Given information

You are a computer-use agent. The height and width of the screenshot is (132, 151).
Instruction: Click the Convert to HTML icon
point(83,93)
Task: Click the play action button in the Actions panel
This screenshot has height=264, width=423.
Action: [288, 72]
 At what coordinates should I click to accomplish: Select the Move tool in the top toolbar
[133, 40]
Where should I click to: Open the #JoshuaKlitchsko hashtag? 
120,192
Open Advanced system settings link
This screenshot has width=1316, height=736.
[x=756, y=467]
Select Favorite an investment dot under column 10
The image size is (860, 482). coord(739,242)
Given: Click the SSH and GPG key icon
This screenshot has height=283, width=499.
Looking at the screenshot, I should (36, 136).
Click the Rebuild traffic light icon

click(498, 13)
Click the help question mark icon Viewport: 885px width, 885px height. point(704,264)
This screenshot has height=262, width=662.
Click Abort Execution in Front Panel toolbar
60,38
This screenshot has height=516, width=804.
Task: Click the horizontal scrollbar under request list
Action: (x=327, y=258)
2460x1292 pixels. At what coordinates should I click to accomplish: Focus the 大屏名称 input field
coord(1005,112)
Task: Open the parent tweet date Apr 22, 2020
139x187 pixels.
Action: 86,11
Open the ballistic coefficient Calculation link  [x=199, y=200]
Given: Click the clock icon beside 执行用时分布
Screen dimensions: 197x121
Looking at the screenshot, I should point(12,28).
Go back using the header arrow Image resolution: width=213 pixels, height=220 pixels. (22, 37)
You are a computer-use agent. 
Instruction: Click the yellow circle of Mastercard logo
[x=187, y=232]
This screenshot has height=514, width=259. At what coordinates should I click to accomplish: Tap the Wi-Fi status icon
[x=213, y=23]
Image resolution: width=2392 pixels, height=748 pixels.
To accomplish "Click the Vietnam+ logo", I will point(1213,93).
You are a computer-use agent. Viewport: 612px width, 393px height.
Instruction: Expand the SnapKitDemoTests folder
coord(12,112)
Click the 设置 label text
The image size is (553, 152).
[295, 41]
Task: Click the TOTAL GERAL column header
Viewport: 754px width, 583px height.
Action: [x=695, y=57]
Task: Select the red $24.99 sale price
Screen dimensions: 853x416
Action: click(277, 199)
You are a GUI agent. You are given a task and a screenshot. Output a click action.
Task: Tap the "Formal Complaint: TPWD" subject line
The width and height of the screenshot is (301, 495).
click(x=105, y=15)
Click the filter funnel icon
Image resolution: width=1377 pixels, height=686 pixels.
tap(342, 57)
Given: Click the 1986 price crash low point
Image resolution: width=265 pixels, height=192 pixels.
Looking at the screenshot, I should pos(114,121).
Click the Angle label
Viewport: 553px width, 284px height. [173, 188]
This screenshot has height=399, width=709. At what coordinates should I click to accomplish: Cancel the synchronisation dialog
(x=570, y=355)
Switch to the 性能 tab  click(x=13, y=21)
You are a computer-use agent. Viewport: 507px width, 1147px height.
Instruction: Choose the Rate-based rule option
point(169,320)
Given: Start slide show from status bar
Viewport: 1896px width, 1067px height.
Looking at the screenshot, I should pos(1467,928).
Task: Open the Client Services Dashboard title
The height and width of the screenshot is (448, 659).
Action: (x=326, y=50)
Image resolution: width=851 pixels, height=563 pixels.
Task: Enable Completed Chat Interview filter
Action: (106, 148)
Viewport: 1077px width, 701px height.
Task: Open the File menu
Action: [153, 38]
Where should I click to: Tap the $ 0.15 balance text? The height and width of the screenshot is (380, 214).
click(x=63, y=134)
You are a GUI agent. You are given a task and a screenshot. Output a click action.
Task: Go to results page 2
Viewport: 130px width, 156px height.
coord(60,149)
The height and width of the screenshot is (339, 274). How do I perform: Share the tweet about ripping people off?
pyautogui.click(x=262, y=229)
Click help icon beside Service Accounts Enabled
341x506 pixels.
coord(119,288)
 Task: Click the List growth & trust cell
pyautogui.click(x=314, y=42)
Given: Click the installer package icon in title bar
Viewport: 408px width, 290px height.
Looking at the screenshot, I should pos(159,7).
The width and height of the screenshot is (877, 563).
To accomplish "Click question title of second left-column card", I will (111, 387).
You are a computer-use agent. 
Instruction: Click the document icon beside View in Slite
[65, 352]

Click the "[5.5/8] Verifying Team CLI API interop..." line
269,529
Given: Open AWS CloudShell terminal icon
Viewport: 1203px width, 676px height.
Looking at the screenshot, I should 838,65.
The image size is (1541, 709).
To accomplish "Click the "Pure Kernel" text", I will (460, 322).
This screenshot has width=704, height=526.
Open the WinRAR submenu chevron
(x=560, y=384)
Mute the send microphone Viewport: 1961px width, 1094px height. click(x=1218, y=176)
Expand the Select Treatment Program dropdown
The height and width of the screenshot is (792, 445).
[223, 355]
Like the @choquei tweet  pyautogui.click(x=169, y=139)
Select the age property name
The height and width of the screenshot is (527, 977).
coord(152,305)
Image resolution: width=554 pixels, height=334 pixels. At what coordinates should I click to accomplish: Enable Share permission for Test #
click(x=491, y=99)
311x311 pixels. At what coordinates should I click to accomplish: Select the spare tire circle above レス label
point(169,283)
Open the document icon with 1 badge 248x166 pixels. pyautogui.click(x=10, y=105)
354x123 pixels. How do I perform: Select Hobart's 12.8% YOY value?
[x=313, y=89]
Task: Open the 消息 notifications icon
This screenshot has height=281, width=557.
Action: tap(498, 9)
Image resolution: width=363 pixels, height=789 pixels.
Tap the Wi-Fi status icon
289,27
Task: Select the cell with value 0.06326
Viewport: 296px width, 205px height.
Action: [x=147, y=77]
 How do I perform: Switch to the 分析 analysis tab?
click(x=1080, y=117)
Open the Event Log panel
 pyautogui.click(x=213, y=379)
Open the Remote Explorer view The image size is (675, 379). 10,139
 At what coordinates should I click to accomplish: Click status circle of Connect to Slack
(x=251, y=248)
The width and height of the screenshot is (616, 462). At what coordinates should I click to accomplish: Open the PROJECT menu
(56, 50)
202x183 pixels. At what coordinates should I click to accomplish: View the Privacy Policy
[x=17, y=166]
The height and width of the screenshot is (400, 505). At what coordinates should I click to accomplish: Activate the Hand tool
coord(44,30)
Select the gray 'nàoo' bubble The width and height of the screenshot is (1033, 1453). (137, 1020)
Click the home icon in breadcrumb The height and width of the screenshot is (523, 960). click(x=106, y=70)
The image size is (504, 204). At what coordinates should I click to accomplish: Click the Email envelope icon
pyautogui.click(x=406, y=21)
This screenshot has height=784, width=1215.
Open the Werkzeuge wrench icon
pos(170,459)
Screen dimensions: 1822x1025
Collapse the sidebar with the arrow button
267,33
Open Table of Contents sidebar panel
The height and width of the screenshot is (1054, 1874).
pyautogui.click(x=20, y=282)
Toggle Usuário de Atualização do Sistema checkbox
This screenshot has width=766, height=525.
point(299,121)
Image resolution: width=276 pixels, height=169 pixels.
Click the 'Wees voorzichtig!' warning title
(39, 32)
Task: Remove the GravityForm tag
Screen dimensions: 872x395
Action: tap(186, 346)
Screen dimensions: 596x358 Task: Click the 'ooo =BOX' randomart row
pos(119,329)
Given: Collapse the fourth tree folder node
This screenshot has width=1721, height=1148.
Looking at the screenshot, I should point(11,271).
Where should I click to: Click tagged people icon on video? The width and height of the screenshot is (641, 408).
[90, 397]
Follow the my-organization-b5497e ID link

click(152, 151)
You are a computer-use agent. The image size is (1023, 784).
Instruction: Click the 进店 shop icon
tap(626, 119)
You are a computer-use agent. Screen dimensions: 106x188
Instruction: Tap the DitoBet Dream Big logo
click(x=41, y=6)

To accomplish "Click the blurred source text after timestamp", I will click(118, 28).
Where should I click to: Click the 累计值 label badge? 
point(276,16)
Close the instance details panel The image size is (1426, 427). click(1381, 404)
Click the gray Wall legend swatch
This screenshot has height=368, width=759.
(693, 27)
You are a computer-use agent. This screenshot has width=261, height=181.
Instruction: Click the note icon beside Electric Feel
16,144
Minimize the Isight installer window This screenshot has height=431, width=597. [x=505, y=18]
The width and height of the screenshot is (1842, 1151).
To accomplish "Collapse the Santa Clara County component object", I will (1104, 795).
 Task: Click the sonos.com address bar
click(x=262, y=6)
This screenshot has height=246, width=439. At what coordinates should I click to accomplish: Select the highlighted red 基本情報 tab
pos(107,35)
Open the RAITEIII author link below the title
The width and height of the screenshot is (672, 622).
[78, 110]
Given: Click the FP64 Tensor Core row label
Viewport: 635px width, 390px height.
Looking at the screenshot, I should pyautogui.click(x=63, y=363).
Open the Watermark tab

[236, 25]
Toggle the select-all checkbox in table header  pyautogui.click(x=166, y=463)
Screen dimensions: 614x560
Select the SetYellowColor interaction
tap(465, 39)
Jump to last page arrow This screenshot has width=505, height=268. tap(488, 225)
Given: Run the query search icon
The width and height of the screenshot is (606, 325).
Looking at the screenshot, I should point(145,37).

Objective
Repeat, with no changes, the part of the items that opens with the line containing "Given: Click the 1986 price crash low point" and closes with the line containing "click(x=63, y=134)".

Exercise output
Given: Click the 1986 price crash low point
Image resolution: width=265 pixels, height=192 pixels.
Looking at the screenshot, I should pos(114,121).
Click the Angle label
Viewport: 553px width, 284px height. [173, 188]
This screenshot has height=399, width=709. At what coordinates should I click to accomplish: Cancel the synchronisation dialog
(x=570, y=355)
Switch to the 性能 tab  click(x=13, y=21)
You are a computer-use agent. Viewport: 507px width, 1147px height.
Instruction: Choose the Rate-based rule option
point(169,320)
Given: Start slide show from status bar
Viewport: 1896px width, 1067px height.
Looking at the screenshot, I should pos(1467,928).
Task: Open the Client Services Dashboard title
The height and width of the screenshot is (448, 659).
Action: (x=326, y=50)
Image resolution: width=851 pixels, height=563 pixels.
Task: Enable Completed Chat Interview filter
Action: (106, 148)
Viewport: 1077px width, 701px height.
Task: Open the File menu
Action: [153, 38]
Where should I click to: Tap the $ 0.15 balance text? The height and width of the screenshot is (380, 214).
click(x=63, y=134)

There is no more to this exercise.